When you go to Iceland you want to get in a hot spring.
You also typically end up in the Blue Lagoon. Though the Blue Lagoon uses natural geothermal to heat the pools it is man made. Since we only had a few days we decided we wanted to go all natural and picked Seljavallalaug —Seljvavellir pool. And I am sure glad we did, just look at these photos!
We had decided on Selijavallalaug because it was called “hidden” by most blogs and a historical spot. People in Iceland did not know how to swim in the early 1900’s and this was not a good combo for fisherman—one of the main jobs in the country. As a result of this, the pool was built in 1923 for locals to learn how to swim.
When we asked a local if we should visit this pool in March in the snow and we were advised against it. This is more of a summer pool we were told. There is one pipe that leads the naturally heated water into the corner of the pool and it is the only heat supply, which is why the pool is warm, not hot. I completely agree with what the local said about the temperature but not about it only being a summer pool. Selijavallalaug should not be missed in the winter because of the incredible snowy views.
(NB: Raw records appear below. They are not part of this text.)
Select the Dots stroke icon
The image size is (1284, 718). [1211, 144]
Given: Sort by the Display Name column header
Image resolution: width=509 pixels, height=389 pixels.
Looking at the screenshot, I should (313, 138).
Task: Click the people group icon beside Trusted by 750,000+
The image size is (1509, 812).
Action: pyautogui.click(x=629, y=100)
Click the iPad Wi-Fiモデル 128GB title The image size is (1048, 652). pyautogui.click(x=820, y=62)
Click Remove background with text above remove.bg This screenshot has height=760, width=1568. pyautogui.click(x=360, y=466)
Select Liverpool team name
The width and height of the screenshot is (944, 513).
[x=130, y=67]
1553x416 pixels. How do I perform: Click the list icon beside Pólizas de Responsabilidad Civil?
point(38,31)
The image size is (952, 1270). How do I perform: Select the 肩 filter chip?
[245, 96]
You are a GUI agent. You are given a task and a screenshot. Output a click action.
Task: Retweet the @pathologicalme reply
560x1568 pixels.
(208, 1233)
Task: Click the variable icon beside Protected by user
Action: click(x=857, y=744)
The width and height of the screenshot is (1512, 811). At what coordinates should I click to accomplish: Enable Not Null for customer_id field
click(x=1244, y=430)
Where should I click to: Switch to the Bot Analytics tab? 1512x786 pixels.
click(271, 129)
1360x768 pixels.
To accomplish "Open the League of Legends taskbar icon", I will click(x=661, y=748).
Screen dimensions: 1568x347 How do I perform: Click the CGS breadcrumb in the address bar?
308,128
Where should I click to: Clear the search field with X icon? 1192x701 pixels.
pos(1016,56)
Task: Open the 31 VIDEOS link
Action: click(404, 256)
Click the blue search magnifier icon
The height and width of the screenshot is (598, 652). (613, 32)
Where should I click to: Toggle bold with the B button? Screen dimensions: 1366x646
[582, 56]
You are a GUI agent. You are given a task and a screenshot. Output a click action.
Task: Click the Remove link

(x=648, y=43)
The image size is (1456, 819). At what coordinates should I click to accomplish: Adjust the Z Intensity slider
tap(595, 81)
We almost didn’t make it to the hot spring at all because of our time crunch and the weather. After a beautiful hike we decided what better way to reward ourselves than with a dip in a hot pool. We packed up and hit the road and had been told to expect extreme wind gusts to be mindful of when driving this day. What we quickly started to notice was the grilles on the cars heading towards us were snow filled. We knew we were headed for more than wind. What I was not prepared for was a complete white out.
The snow was falling hard and the snowflakes were insanely large, then add the big gusts of winds and we were in complete white outs about every few minutes. We stopped for gas and water in Vik and decided to keep going even though we knew we would not search for the secret hot springs in this condition—we just wanted to find a place to camp at this point before dark. We headed out of town and made it maybe five miles and were stopped because the police had stopped traffic. We did not know why, maybe an accident, maybe they are closing the roads, but people weren’t moving. We decided to head back to Vik and find a spot for the night and then ended up sliding off the road during another white out gust.
The only time I drove in Iceland was when Aaron was pushing us out of a ditch.
We headed back to VIk and within 10 minutes it was sunny–complete opposites. We enjoyed a beer at the Puffin Hotel and then decided to continue on. We ended up spending the night at Skógafoss waterfall and enjoying the snowy conditions there.
We woke and decided if we were quick we still could have time to check out the hot springs which were about 30 minutes away from Skógafoss. We headed down Route 1 and were looking for the 242 Raufarfell sign that led you off the main road to the side road that you had to go down. The signs were snow covered from the storm before so we had to stop and I would hop out and scrape them. We finally found the sign that we needed and followed the horseshoe loop. Look for the blue sign that is more of a map and you will see Seljavellir on it. Drive up the road that leads toward Seljavellir and park once you get to the end. At this point you then hike in valley below the Eyjafjallajokull. It is about a 15 minute very easy hike to the hot springs; just walk straight in and cross one river. Main tip go early! We had the springs alone and as we left there were about 20 others coming. We were there at about 9 am.
The hot springs like I mentioned before aren’t hot, just warm. But the views and refreshing feeling of swimming in a pool in the middle of nature is beyond worth it.
Aaron swam the entire pool, I stayed balled up at the end by the warm pipe that fed the pool. Don’t miss this spot. It was well worth it!
I don’t want to read your post, what should I know?
- Go to Seljavallalaug —Seljvavellir pool, if you want to go to a secret hot spring
- Oldest swimming pool in Iceland, built for locals to learn how to swim in 1923
- It is a warm pool, only one source of heat so be prepared for that—if you want a hot hot spring, this is not that
- GO FOR THE VIEWS AND EXPERIENCE
- Look for 242 Raufarfell off of Route 1
- Find the blue sign and look for the Seljavellir – park at the end of this road
- Easy 10 minute hike in to the hot springs
- Go early to avoid the crowd!
- Be prepared for all weather when driving in Iceland!